Your Beauty

It occurs to me that I have never uploaded what may or may not be the finished “Your Beauty,” the art song I wrote for John Tibbetts, the wonderful young baritone from Georgia State.  John was a Social Studies major at GHP in 2008 and for some reason decided I would make an adequate mentor/friend for his youth.  Well, better than Socrates, I suppose.

Anyway, for two years I’ve been promising him a song for his senior recital, and since he’s now making decisions about that performance for next year, it was time for me to put up or shut up.

I scribbled a mad text, and then had a horrific time making it work.  It was at least a 6 on the LSCA.  And I’m not sure it works.  Neither is John, so we’re even.  I’ve made him promise to dig into it and report back from his lofty perch at the Central City Opera Summer Festival. If it can be fixed, so; if not, I’ll try again with something different.  (The third possibility, that it just works, has not really occurred to me.)

The problem is with the middle section, when the text breaks down along with the narrator’s thought process.  The narrator is musing to his lover that she is so beautiful that he feels he’s never really seen or touched her, just her beauty.  The idea drives him slightly insane there in the middle until he reaches what seems to be a startling conclusion for him.  And before anyone objects to that passage, I’d like to point out that the baritone in question asked for that F#.  So there.

The sheerly technical problem with the center section is that the computer can play eighth notes only in rhythm.  It can’t, as John and an accompanist would do, break free of the meter and let the notes/words rush out in a torrent, only to be pulled up short by the “full value” segments.  The computer can’t sound crazy.  It can’t sound as if it’s having an orgasm.  (No, I don’t know whether John can either, so shut your filthy mind you pervert.  Yes, Jobie, I’m looking at you.)

So there are my misgivings.   Comments in the comments.

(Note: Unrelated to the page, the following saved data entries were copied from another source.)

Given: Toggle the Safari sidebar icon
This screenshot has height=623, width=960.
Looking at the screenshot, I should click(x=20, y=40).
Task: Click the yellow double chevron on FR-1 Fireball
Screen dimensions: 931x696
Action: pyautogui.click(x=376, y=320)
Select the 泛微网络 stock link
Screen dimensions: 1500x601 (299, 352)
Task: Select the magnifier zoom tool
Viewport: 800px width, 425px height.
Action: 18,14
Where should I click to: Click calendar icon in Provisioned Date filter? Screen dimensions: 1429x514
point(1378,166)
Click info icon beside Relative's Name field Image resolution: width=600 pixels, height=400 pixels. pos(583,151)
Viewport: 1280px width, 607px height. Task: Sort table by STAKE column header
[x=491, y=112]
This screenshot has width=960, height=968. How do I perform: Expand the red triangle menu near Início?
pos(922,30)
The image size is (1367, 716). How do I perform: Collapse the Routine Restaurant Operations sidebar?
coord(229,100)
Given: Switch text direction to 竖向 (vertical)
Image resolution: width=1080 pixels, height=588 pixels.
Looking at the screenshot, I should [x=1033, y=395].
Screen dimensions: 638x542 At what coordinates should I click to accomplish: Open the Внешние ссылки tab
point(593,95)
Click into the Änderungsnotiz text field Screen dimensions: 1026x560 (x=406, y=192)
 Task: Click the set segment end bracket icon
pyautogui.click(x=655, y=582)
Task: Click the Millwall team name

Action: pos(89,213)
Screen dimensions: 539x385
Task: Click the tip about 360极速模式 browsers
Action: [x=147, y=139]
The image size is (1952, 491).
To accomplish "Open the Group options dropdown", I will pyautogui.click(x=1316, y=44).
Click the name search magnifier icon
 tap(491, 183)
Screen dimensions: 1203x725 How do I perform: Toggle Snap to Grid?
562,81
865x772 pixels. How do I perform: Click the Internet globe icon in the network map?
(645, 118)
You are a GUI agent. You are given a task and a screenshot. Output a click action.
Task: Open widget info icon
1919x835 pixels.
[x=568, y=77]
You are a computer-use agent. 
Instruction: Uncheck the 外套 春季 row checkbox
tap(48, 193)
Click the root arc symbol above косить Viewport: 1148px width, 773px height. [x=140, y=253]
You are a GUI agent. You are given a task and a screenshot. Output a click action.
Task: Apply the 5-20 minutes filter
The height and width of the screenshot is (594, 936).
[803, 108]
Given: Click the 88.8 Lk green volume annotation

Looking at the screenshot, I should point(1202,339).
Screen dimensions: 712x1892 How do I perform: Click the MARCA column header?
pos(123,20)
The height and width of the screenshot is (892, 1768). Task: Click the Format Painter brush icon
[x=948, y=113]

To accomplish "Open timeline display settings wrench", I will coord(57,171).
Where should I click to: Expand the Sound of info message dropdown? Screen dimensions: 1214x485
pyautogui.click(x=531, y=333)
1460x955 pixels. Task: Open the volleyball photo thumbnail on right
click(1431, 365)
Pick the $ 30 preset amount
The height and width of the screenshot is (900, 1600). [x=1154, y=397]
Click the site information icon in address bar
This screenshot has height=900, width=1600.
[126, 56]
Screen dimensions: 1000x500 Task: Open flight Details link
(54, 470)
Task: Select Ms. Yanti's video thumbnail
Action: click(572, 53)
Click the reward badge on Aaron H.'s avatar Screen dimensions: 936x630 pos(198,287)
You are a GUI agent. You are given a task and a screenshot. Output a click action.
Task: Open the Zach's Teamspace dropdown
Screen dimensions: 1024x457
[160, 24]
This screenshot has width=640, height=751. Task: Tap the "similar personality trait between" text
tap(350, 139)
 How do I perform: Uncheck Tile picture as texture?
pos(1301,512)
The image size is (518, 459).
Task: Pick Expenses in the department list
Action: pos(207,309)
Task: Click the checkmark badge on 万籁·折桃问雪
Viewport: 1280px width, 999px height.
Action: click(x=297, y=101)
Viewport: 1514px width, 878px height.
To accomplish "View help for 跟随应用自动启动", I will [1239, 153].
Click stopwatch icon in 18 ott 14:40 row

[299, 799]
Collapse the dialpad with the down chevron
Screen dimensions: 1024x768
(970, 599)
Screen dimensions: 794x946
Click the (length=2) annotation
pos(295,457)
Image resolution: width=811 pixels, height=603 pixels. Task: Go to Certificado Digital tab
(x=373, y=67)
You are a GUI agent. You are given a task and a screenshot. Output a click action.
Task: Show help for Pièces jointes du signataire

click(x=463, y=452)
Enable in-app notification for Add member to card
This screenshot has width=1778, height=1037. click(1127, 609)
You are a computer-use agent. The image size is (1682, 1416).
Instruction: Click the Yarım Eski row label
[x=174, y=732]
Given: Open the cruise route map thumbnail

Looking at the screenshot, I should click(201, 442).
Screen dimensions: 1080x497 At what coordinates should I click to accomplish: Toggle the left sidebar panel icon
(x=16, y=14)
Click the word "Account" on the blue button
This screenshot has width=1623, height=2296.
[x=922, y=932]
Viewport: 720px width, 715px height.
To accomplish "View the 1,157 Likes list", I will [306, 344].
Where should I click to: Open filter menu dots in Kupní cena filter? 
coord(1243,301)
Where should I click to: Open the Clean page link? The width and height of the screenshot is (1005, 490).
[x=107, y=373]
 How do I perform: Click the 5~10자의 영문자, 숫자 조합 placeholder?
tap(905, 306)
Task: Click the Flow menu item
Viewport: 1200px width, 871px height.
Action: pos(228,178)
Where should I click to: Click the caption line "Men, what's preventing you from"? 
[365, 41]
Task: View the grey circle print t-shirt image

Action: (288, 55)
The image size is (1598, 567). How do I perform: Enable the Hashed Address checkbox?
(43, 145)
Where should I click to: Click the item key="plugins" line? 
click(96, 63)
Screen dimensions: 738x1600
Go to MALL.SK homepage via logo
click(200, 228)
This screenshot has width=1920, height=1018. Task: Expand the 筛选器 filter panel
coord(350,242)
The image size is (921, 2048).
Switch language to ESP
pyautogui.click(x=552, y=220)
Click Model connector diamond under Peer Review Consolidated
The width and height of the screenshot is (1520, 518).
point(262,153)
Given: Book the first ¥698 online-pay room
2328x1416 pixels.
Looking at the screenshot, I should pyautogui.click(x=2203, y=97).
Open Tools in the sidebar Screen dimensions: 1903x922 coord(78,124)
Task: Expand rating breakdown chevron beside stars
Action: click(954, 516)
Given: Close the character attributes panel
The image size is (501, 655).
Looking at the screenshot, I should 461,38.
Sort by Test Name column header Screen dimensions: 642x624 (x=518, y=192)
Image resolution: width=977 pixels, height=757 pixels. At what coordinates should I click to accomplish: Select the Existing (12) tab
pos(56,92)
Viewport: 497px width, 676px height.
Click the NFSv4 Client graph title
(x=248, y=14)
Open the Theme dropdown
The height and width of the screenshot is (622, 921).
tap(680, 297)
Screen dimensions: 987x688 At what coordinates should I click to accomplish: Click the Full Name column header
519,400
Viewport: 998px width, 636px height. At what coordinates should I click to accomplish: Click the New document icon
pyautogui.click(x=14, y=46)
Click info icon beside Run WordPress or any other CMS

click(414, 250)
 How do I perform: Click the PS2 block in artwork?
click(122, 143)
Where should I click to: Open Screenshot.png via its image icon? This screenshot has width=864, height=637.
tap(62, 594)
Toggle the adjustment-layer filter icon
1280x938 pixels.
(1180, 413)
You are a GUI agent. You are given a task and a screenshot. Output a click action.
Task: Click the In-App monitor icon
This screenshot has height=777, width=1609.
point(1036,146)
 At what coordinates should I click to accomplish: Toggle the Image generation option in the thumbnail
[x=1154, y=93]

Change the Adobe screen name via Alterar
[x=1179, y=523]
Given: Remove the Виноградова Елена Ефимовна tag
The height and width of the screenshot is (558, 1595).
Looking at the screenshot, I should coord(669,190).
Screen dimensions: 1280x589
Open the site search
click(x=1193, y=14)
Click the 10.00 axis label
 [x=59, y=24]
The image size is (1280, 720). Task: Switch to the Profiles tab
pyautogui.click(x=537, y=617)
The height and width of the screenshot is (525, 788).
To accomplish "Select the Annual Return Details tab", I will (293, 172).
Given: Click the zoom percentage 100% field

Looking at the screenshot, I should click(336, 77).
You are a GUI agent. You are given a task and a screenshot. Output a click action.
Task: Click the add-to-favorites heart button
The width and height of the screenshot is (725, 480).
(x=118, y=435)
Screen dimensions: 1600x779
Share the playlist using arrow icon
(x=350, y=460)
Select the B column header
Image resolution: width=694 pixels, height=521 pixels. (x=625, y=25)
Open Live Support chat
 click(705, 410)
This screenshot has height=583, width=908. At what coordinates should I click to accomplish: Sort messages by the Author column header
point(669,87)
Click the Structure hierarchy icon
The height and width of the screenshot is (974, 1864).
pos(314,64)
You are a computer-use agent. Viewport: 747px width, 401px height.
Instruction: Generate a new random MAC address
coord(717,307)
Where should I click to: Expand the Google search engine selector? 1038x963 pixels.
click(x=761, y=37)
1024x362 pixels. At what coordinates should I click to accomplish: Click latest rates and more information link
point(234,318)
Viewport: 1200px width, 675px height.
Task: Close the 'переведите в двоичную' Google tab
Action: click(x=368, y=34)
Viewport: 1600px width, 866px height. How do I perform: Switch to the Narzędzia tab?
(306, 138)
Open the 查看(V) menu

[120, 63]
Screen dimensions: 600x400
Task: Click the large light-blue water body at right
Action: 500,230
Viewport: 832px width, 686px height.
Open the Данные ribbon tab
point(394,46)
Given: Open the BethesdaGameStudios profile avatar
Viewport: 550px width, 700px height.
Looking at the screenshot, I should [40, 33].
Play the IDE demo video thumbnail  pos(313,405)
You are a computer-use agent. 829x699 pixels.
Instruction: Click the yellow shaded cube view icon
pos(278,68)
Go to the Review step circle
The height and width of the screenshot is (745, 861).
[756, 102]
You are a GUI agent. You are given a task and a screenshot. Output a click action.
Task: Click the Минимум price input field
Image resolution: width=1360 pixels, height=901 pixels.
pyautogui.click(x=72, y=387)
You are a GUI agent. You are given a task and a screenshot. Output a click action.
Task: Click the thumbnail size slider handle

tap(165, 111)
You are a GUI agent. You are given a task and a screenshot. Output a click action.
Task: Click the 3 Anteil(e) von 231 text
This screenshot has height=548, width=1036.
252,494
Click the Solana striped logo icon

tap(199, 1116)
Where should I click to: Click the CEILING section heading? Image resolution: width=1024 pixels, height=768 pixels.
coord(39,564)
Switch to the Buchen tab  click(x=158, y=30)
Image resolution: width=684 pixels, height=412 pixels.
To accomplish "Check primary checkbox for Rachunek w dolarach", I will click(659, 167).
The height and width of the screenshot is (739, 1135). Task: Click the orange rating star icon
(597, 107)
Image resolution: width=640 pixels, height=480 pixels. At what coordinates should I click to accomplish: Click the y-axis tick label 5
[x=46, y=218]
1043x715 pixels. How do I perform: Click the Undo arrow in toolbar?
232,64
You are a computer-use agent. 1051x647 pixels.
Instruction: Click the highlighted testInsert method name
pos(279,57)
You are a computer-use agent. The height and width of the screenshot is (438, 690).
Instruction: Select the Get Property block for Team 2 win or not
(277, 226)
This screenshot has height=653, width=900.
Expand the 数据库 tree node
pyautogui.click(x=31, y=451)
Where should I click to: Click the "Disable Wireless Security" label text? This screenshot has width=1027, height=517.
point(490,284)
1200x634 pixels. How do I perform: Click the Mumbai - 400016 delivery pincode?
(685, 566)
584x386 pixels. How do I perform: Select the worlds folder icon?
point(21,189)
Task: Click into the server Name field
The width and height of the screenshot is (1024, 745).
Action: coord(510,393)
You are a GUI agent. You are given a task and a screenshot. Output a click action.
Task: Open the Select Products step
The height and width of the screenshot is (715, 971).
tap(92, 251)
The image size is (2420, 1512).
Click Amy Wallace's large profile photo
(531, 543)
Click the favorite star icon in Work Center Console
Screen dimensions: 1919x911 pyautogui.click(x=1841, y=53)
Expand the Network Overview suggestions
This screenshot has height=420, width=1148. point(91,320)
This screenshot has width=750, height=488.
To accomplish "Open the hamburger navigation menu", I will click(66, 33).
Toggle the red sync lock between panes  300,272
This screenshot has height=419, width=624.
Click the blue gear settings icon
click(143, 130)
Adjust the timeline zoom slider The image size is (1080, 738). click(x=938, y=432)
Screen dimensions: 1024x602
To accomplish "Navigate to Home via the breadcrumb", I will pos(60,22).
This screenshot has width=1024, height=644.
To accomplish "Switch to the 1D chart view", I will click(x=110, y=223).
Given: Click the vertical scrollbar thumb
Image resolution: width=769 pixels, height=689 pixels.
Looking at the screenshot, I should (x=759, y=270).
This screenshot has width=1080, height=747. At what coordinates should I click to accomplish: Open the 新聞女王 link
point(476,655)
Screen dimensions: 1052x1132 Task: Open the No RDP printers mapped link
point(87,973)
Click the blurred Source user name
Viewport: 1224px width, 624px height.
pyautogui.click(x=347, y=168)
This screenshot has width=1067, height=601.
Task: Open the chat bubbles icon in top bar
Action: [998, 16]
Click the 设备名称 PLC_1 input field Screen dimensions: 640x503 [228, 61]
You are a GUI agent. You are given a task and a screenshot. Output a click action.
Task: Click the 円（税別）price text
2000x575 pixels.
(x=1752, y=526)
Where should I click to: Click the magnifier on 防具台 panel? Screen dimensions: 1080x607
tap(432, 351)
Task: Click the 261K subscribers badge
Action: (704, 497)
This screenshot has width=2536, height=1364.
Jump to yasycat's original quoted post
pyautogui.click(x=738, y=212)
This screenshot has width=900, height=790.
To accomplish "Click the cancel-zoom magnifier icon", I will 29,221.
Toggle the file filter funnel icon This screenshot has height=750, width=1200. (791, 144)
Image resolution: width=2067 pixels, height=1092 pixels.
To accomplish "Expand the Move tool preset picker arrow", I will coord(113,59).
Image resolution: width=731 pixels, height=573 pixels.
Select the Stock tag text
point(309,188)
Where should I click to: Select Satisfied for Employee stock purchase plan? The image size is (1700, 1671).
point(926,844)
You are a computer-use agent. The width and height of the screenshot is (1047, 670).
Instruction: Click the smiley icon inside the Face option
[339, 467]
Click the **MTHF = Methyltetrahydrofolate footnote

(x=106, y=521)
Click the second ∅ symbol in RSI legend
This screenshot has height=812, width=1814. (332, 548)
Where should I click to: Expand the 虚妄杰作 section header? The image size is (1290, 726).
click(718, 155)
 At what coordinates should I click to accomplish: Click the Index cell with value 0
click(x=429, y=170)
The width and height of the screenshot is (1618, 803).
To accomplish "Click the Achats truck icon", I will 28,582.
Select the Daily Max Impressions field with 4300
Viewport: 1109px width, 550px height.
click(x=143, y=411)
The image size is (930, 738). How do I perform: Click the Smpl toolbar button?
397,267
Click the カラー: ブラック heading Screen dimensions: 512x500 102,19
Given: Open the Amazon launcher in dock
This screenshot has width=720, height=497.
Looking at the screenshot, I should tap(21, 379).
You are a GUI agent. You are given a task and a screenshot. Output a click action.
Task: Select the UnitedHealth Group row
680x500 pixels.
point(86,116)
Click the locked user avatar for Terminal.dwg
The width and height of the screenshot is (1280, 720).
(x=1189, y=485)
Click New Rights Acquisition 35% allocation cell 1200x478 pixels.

“Your Beauty” | score (pdf) | mp3

Dream One, no such luck

So yesterday I figured out multiple accompaniments to the “bridge section” of Icarus’s first dream aria, none of which worked.  My gut feeling is that it needs to be some kind of melodic adaptation of that bass line at the beginning of the aria, with Icarus just kind of doing that opera singer skating above it all thing, but working that out is bothersome.  I may skip to the next scene, which is going to be even more of an issue, and get started being stymied there.

Or I may skip to the end of this aria and write that, then connect the dots.

Decisions, decisions…

update:

I skipped to the end.  It was cheating, because I planned to use the “Flying in the sky” motive as the basis for Icarus’s ecstatic cries of “My father! My flying! […] My wings!” anyway.  So all I had to was copy and paste the accompaniment, add in some notes to suggest the final orchestration of Icarus’s melodic line from the first passage, then give Icky—no, really, that’s what Scott has Daedalus nicknaming his son—new notes for his new words.  Probably hackneyed.  We’ll see.  I’m not posting it yet.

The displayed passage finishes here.